Gradient of the TV norm of an image

Let $f$ have 3 indices corresponding to voxels: $f_{ijk}$, with maximal indices $i_\text{max}, j_\text{max}, k_\text{max}$. The gradient of $f$ has an additional Cartesian index $\alpha$: \begin{align} g^\alpha &=\left(\nabla f\right)^\alpha=\partial_\alpha f\\ g^\alpha_{ijk} & = \partial_\alpha f_{ijk}. \end{align}

The TV norm is the sum of the 2-norms of this quantity with respect to Cartesian indices:

\begin{align} \lVert f \rVert_\text{TV}=\sum\limits_{ijk} \sqrt{\sum\limits_\alpha \left(g^\alpha_{ijk}\right)^2}=\sum\limits_{ijk} \sqrt{\sum\limits_\alpha \left(\partial_\alpha f_{ijk}\right)^2}, \end{align} which is a scalar.
────────────────────────────────────────
What you need to do
- 1) According to the passage on the TV norm, how is the TV norm of $f$ built from its gradient? Answer in one to three sentences.
- 2) Reproduce the section of the passage on the TV norm that opens with the words containing "Let $f$ have" and closes with "is a scalar.".
The items that come next have no connection to the passage on the TV norm.

Items from a dataset
────────────────────────────────────────
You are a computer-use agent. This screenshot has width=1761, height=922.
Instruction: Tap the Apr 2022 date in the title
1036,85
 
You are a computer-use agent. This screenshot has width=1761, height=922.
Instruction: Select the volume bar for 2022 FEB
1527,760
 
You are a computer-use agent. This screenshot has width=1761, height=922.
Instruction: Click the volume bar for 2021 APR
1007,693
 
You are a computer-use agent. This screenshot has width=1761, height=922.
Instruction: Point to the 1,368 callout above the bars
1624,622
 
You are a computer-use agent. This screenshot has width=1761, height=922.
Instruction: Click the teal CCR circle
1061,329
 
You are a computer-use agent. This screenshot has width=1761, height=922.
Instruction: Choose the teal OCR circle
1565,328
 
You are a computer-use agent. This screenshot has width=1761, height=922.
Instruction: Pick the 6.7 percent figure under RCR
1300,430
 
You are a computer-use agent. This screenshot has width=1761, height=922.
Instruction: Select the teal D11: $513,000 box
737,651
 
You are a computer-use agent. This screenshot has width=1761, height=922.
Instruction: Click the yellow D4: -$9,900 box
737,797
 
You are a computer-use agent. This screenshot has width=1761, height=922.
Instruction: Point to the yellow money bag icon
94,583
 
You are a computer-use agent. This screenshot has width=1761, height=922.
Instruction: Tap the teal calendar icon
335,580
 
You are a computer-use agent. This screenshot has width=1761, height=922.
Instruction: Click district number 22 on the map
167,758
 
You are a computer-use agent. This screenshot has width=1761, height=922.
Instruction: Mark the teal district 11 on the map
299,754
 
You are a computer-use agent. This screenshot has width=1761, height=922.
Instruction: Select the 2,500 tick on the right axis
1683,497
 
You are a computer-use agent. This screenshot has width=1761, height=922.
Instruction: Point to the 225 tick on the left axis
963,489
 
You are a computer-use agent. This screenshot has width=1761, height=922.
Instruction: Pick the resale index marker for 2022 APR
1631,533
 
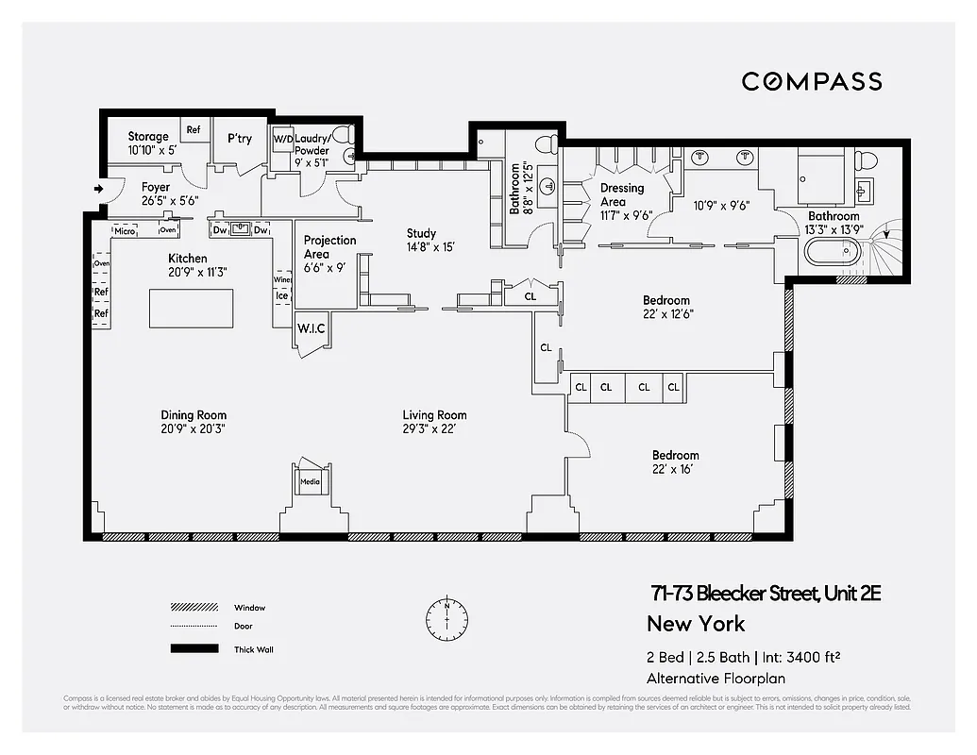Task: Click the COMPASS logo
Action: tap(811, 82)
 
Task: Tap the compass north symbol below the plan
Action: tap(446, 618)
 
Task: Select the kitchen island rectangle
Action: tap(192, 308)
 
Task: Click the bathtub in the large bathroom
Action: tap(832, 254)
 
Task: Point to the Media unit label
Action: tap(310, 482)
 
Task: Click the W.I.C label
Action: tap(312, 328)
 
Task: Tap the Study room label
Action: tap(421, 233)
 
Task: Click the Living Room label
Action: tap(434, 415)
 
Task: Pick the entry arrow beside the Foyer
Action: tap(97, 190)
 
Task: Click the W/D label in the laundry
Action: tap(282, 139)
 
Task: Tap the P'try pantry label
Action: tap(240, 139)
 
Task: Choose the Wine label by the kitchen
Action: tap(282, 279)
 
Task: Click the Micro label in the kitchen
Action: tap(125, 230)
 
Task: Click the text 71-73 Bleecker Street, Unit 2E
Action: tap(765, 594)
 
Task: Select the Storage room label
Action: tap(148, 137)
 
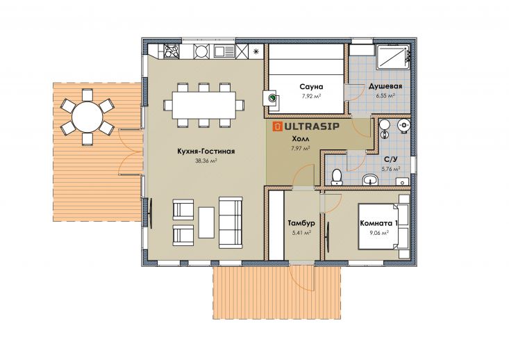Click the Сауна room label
────────────────────────────────────────
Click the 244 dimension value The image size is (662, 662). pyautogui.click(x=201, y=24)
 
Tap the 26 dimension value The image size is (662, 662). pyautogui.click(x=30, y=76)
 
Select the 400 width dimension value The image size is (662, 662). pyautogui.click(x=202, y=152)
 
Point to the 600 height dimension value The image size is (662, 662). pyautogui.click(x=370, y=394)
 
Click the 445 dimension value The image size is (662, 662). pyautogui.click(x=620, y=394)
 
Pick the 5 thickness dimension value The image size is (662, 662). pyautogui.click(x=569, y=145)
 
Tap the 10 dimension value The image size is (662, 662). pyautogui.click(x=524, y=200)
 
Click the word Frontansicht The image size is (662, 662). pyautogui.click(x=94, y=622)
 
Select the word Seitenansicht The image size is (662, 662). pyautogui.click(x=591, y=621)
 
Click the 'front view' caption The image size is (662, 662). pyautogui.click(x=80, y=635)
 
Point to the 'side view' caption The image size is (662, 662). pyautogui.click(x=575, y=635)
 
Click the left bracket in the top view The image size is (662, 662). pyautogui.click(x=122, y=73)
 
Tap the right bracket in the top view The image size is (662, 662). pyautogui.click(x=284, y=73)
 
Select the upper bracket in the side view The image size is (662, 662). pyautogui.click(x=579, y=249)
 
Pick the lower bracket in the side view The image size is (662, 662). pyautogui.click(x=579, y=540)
────────────────────────────────────────
Results in order
- 1) At each voxel $ijk$, the gradient components $\partial_\alpha f_{ijk}$ are squared, summed over the Cartesian index $\alpha$, and square-rooted, which gives the 2-norm of the gradient there. These 2-norms are then summed over all voxels $i, j, k$, and the result is a scalar.

- 2)
Let $f$ have 3 indices corresponding to voxels: $f_{ijk}$, with maximal indices $i_\text{max}, j_\text{max}, k_\text{max}$. The gradient of $f$ has an additional Cartesian index $\alpha$: \begin{align} g^\alpha &=\left(\nabla f\right)^\alpha=\partial_\alpha f\\ g^\alpha_{ijk} & = \partial_\alpha f_{ijk}. \end{align}

The TV norm is the sum of the 2-norms of this quantity with respect to Cartesian indices:

\begin{align} \lVert f \rVert_\text{TV}=\sum\limits_{ijk} \sqrt{\sum\limits_\alpha \left(g^\alpha_{ijk}\right)^2}=\sum\limits_{ijk} \sqrt{\sum\limits_\alpha \left(\partial_\alpha f_{ijk}\right)^2}, \end{align} which is a scalar.